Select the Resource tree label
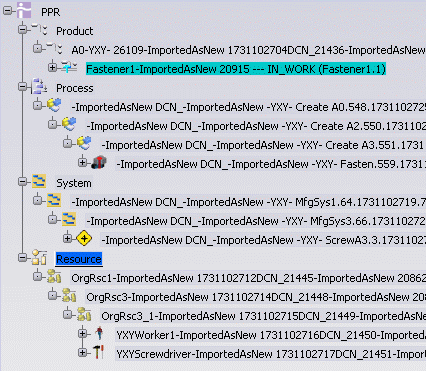The height and width of the screenshot is (371, 426). click(x=79, y=259)
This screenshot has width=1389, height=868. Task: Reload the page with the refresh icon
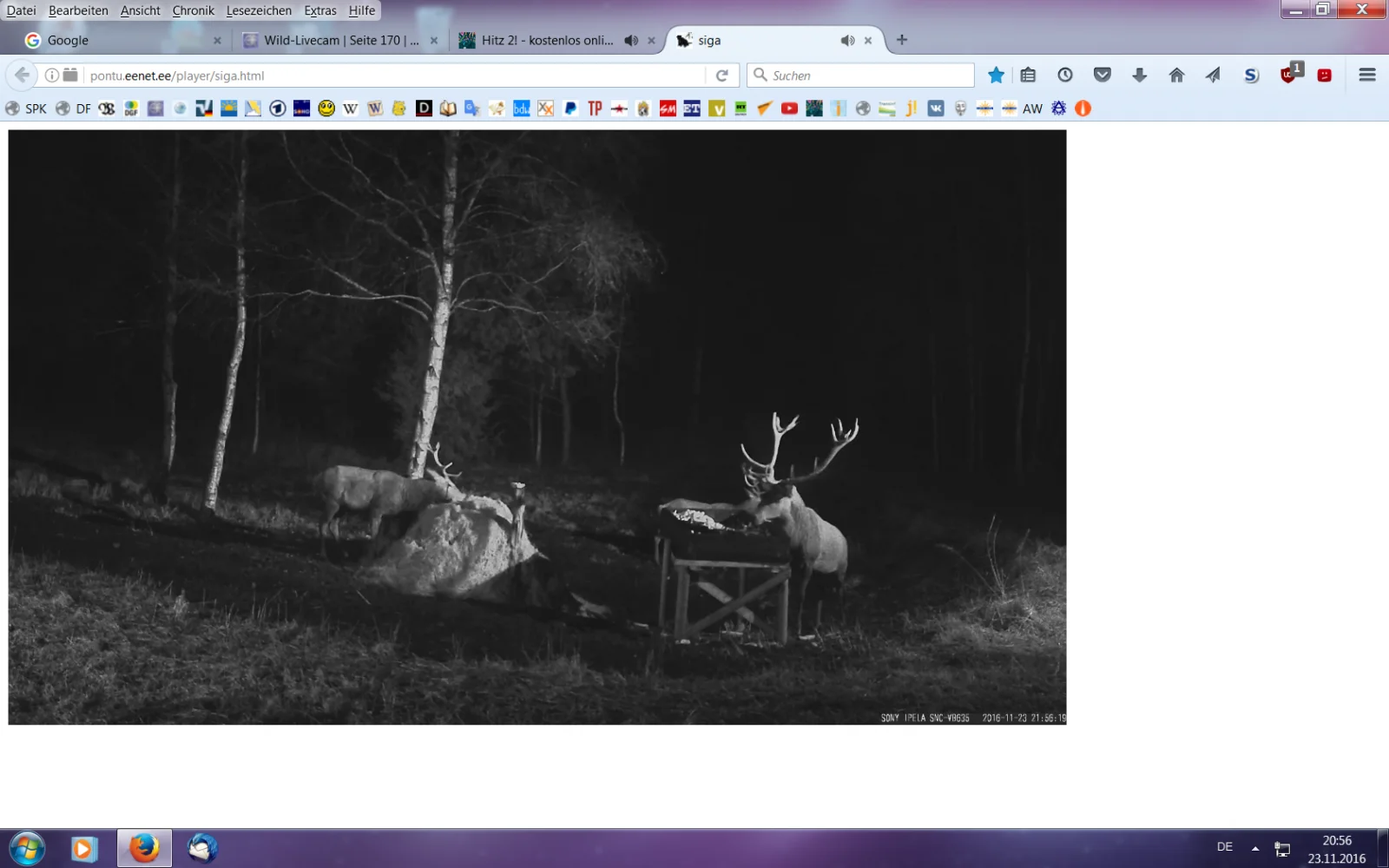click(721, 76)
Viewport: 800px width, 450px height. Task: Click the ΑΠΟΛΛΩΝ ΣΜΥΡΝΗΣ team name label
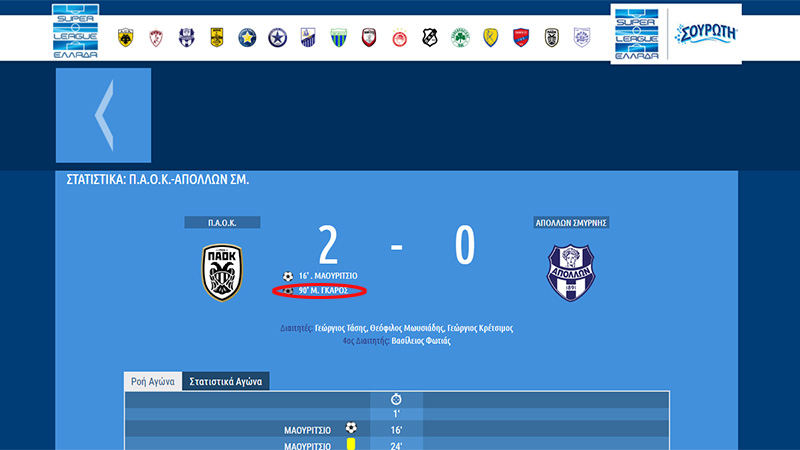(571, 223)
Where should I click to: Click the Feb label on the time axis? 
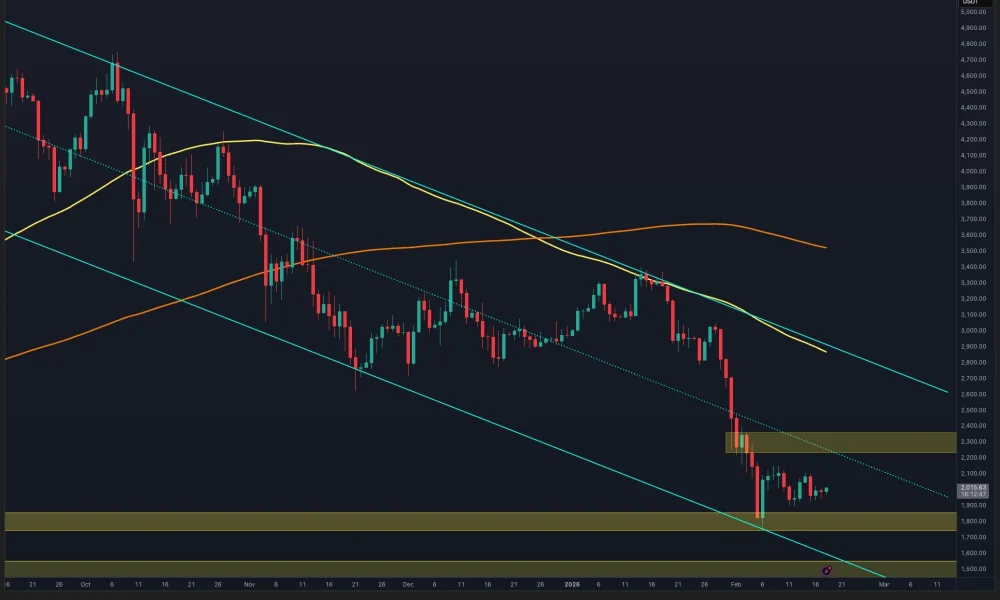coord(736,584)
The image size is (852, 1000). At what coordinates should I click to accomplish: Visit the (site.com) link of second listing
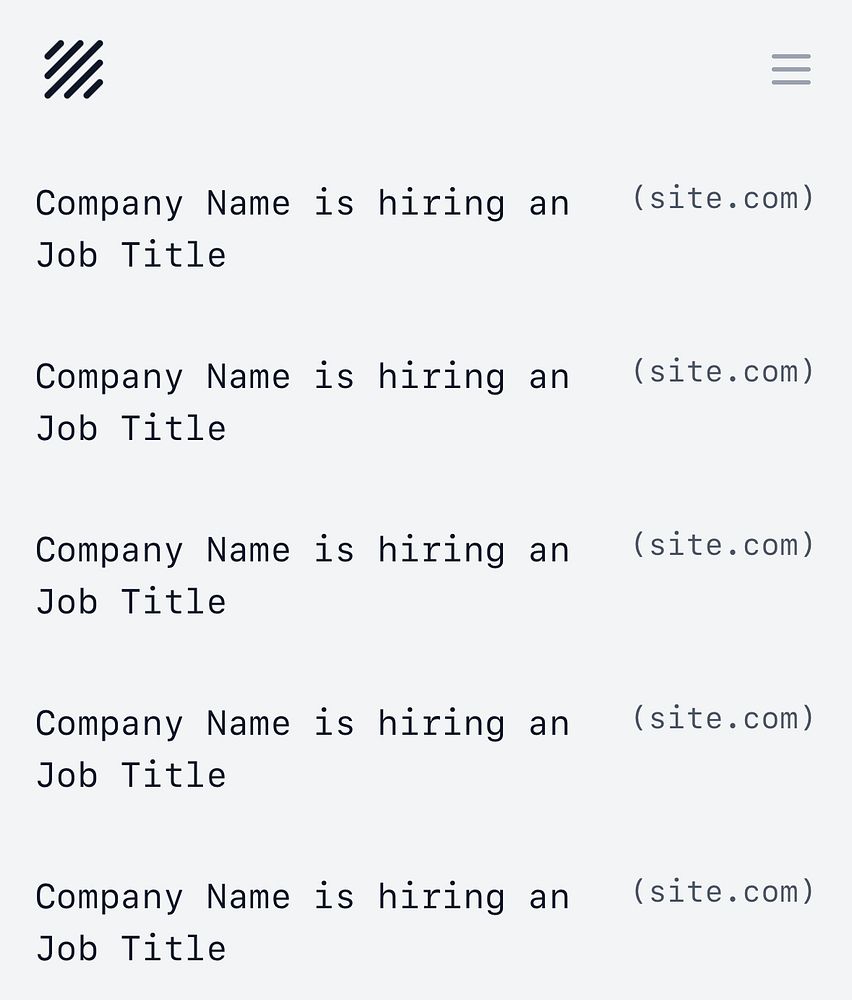[x=723, y=372]
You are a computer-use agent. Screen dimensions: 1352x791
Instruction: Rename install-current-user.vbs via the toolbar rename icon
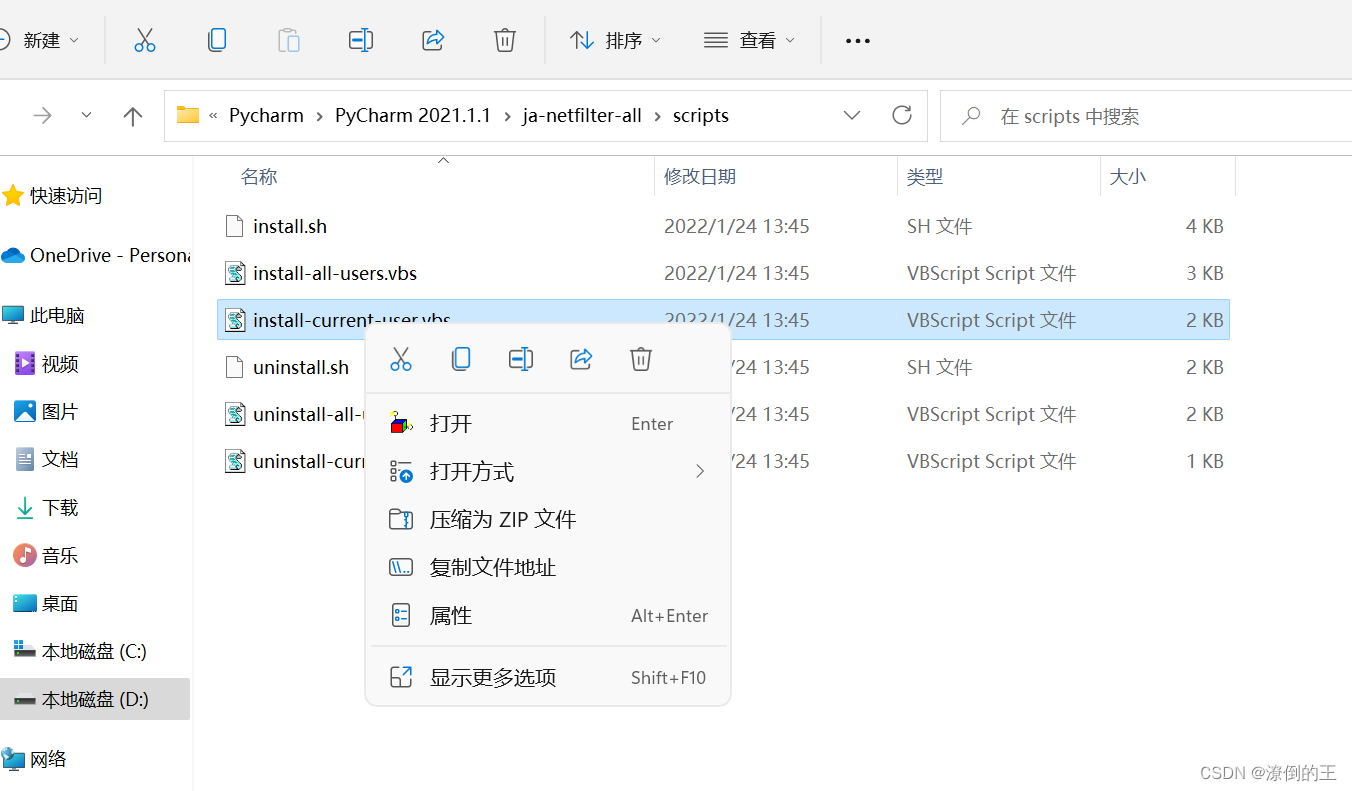coord(360,40)

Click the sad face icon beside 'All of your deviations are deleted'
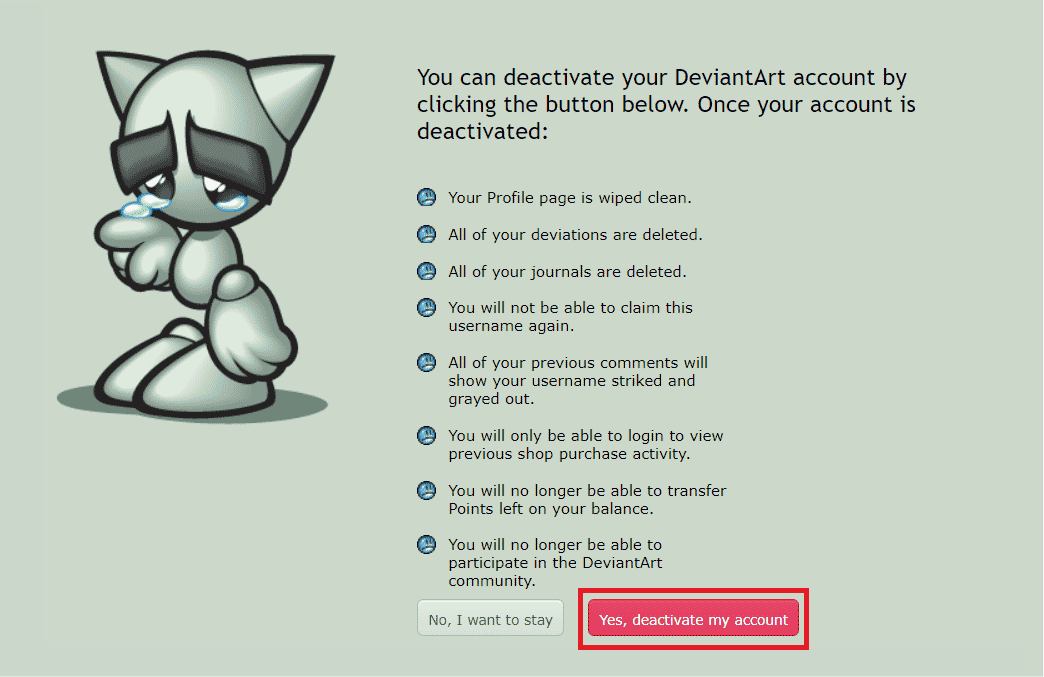tap(426, 234)
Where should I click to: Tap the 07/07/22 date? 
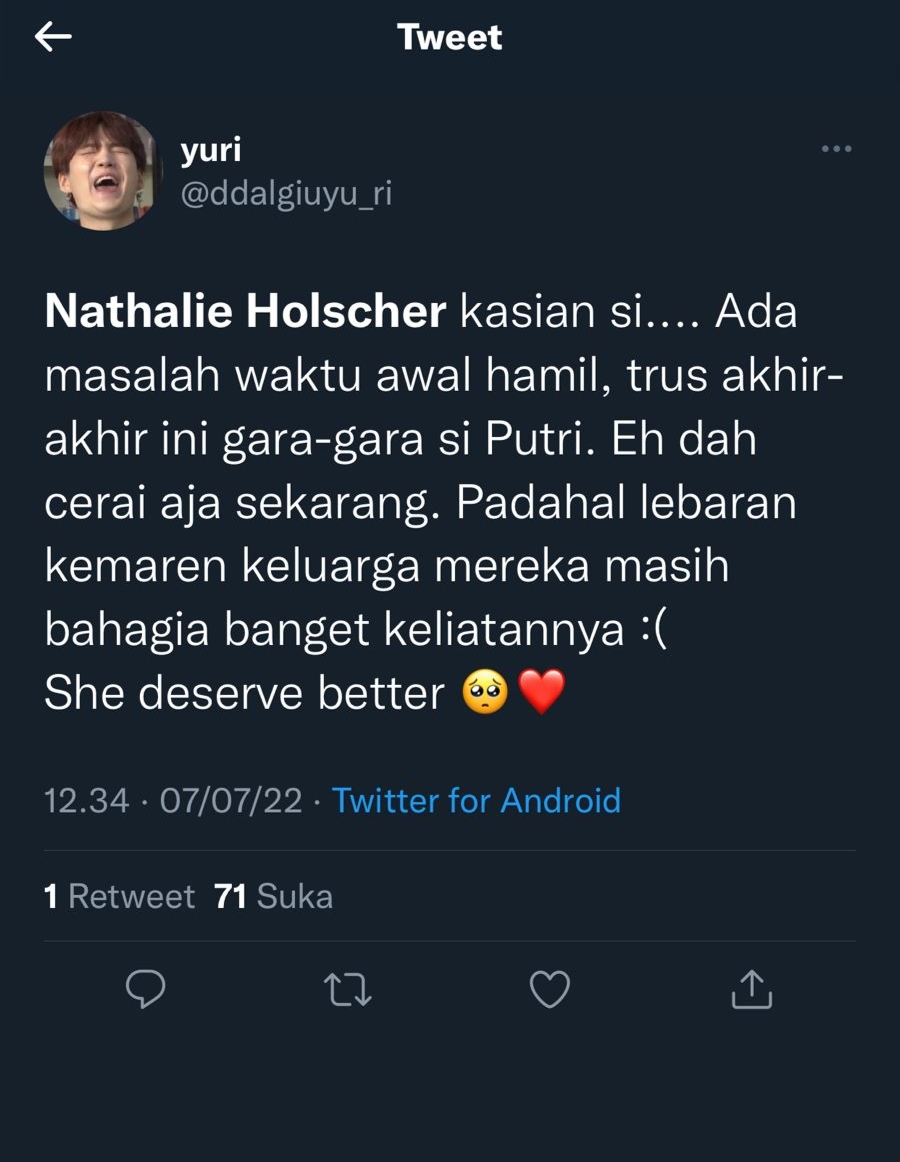[x=231, y=800]
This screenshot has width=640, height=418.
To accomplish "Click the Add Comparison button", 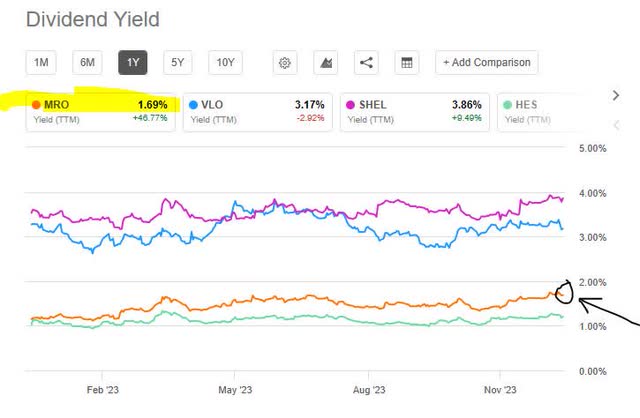I will point(487,63).
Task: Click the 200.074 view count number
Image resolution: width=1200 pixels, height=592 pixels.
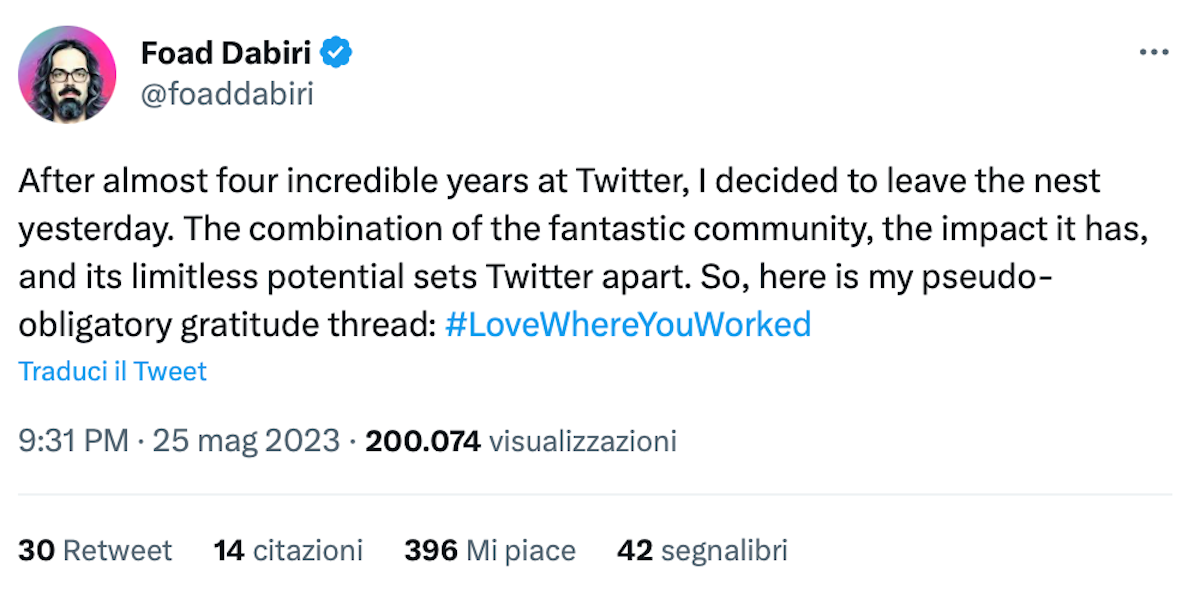Action: (x=423, y=440)
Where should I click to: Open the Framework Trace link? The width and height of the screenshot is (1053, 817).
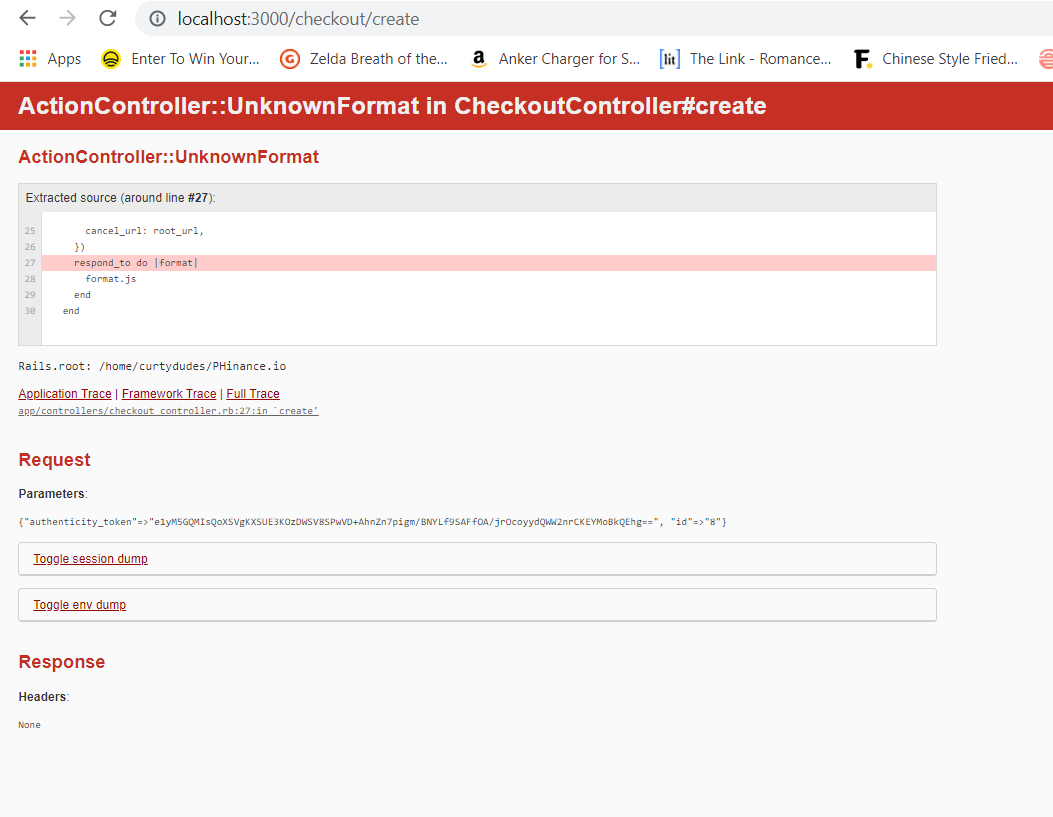pos(168,393)
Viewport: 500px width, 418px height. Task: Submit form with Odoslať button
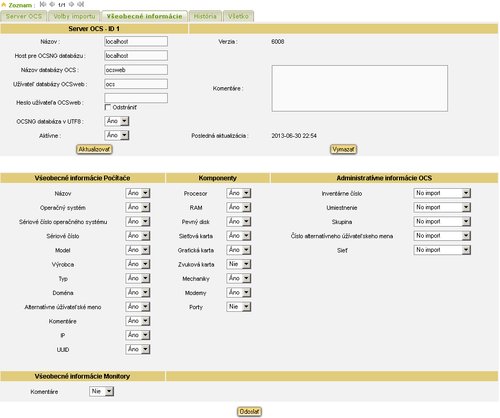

> Work item
Could you repeat, exactly and with nothing else, the lines from the one containing "Where should I click to: Open" through the last line of the records above, leaving out the pictures?

> Task answer
Where should I click to: Open the Framework Trace link? The width and height of the screenshot is (1053, 817).
pos(168,393)
Viewport: 500px width, 418px height. Task: Submit form with Odoslať button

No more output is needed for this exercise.